Бродяга замолкает. Сотский сидит с красным лицом и надувшимися на висках жилами.
– Пожалел бы ты нас, – шепчет он.
– Не пожалею! – шипит бродяга, поднимая руку над головою и грозно потрясая указательным пальцем с ободранным ногтем. – Не пожалею!
– Господи! – крутит головою сотский.
– В Ерусалим паломничал? – между тем спрашивает его бродяга так же строго.
Сотский вое крутит головою.
– Где нам уж, Госп…
Бродяга останавливается перед ним, заложив за спину руки.
– А я три раза туда ходил!
– И ко гробу Господню приложиться сподобились?
Бродяга трясет головою.
– Нет, меня в Одесте заарестовали понапраслину. Трем иеромонахам писал об этом. «Претерпи», ответили.
Сотский крутит головою и вздыхает:
– Госп…
Вскоре бродяга и сотский укладываются спать. Сотский кладет под голову аккуратно свернутую нанковую поддевку, бродяга – рваную шапчонку. Сотский тушит свечку. Лицо его красно, и жилы на висках надуты. Ему страшно и тяжело; он чувствует себя с головою погрязшим в грехах. Он кряхтит и ворочается с боку на бок. В избе тихо; слышно, как с подоконника капает вода, да четыре носа выводят за перегородкою свою песенку. И сотскому кажется, что каждый нос повторяет свое слово. Первый нос с присвистом выговаривает:
– Тетенька!
Второй нос шипит:
– Па-а-ш-ша!
Третий нос коротко произносит:
– Ш-ш-леп!
А четвертый нос, телячий, флегматически повторяете:
– Хам-гам.
При этом теленок постоянно запаздывает, так что его «хам-гам» слышится то после «тетеньки», то после «Паши», то после «шлеп».
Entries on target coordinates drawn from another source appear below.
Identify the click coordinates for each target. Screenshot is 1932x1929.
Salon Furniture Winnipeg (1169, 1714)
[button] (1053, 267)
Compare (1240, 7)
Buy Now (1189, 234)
– Господи, Госп… – шепчет сотский.
– Стоеросов! – строго говорит бродяга. – Зажги, идол, свечку, меня вошь заела!
Сотский зажигаете свечку. Когда бродяга скидает с себя грязную рубаху и начинаете шарит в ней пальцами, повернув к огню свою с выдавшимися позвонками спину, Стоеросову бросаются в глаза фиолетовые рубцы, исполосовавшие эту спину вдоль и поперек.